Brondello knows Opals have game to beat USA
BASKETBALL: They don't come any better qualified than Mackay's Sandy Brondello to comment on the Australian Opals' chances of winning an elusive Olympic gold medal in Rio.
The former pocket rocket point guard played with passion and tenacity, retiring after four Olympic campaigns, 302 appearances in the green and gold and five seasons in the WNBA in her 12-year playing career.
There was no fiercer competitor than the 170cm Brondello who - along with Robyn Maher, Shelley Gorman and Karen Dalton - was the heart and soul of Opals teams until the arrival of superstar Lauren Jackson at the 2000 Sydney Olympics, where they played the intimidating Americans for gold.
Just like the Australian Boomers men's team, the women have never beaten the USA.
But while the men are still hunting their first Olympic medal at their 14th Games, the Opals have appeared in gold medal shootouts three times against the USA - in 2000, 2004 and 2008 - and also won bronze in Atlanta in 1996 and London in 2012.
This time they want gold..
Brondello featured in Atlanta, where the Opals created history by beating Ukraine in the bronze medal game to secure Australia's first Olympic basketball medal, and also picked up silver medals in Sydney in 2000 and Athens in 2004.
As the current coach of the Phoenix Mercury - the 2014 WNBA champions - she has six of her playing roster involved in the Olympics, including veteran warrior Penny Taylor.

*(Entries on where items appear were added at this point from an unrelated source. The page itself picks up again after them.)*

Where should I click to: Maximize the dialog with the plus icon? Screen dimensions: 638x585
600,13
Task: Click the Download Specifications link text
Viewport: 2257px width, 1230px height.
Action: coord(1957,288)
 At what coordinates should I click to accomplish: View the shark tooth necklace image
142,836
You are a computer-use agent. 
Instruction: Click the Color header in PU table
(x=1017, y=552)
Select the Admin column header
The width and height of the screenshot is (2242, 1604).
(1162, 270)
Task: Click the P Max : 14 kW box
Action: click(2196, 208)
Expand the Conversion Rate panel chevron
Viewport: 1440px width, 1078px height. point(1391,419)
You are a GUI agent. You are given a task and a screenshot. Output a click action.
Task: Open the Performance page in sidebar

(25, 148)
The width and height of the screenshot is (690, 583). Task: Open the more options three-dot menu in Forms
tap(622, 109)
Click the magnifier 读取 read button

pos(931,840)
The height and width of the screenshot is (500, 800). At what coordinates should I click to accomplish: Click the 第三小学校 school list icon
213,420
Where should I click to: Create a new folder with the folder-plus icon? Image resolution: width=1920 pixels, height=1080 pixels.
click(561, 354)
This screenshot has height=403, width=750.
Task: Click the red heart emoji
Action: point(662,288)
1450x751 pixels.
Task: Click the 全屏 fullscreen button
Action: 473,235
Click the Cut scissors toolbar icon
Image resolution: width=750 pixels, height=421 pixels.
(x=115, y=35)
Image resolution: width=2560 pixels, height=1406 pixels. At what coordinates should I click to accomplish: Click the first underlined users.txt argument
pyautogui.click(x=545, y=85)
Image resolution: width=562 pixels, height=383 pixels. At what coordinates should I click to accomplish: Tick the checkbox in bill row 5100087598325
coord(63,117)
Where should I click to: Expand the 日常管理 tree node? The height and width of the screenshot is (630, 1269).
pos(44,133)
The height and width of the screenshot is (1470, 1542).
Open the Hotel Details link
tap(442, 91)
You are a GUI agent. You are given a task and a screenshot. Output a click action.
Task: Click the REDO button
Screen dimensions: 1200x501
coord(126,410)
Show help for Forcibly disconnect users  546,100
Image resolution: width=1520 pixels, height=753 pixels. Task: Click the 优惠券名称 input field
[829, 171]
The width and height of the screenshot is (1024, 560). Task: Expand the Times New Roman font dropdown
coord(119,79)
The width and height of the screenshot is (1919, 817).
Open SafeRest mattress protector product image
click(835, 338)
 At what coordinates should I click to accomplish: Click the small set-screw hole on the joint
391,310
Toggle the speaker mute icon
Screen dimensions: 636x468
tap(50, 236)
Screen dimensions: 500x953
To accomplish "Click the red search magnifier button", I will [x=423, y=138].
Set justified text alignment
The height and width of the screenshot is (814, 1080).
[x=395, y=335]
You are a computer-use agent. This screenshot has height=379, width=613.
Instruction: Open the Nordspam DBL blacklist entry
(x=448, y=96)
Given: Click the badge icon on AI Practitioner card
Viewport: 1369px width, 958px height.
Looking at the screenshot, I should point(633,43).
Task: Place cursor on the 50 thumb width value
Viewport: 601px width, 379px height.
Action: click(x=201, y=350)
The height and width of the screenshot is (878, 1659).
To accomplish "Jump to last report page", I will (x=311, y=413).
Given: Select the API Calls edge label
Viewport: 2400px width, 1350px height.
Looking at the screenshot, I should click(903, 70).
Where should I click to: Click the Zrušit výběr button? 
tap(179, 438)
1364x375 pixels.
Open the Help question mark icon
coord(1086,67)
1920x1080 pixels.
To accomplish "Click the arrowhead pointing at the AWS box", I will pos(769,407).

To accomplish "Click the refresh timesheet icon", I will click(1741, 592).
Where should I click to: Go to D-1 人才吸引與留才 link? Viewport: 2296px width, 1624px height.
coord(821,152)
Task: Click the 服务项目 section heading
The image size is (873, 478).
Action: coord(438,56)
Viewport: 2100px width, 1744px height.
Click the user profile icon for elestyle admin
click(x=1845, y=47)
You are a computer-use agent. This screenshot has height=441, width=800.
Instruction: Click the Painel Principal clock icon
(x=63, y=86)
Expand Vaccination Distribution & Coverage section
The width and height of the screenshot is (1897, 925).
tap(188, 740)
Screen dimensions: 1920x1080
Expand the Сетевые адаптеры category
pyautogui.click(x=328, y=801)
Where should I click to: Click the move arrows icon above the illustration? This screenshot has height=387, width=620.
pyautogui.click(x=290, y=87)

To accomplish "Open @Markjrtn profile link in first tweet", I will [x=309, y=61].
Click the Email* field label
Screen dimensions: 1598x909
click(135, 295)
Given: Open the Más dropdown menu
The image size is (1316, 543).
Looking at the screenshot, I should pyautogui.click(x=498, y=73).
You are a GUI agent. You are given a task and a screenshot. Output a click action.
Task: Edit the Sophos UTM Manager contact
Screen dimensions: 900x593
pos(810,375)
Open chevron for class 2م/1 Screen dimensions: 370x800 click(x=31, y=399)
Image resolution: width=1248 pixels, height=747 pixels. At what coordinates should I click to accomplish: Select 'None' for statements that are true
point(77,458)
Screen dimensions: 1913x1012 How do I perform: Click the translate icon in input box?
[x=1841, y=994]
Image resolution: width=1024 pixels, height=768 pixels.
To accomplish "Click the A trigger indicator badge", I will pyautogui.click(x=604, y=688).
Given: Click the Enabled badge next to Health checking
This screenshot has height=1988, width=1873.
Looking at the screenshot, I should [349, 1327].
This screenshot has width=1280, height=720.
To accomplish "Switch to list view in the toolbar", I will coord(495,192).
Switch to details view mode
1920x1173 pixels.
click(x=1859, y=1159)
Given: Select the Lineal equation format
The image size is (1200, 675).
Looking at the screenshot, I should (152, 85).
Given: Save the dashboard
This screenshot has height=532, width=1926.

At her third Olympics, 35-year-old Taylor will captain the Opals in her last shot at golden glory before retiring this year.
Brondello saw enough encouraging signs from Liz Cambage, Taylor and others at New York's Madison Square Garden earlier this month, when the Opals went down fighting 104-89 to the USA in their final Olympic hit-out, to believe gold was achievable if things fell into place in Rio.
Australia trailed the USA 28-25 early and was within six points of the Americans at half-time.
"Any time you play the USA, you have to play at your best, to your potential, and hope they don't play at their very best because obviously they are the best team in the world,” Brondello told ARM Sports Bureau before the Opals' opening game against hosts Brazil tomorrow (6.30am AEST).
"The Aussies are one of only a few teams talented enough to push the USA forthe gold.
"It's realistic - anything can happen on any given day. If the girls put it all together on the day, they can do it.”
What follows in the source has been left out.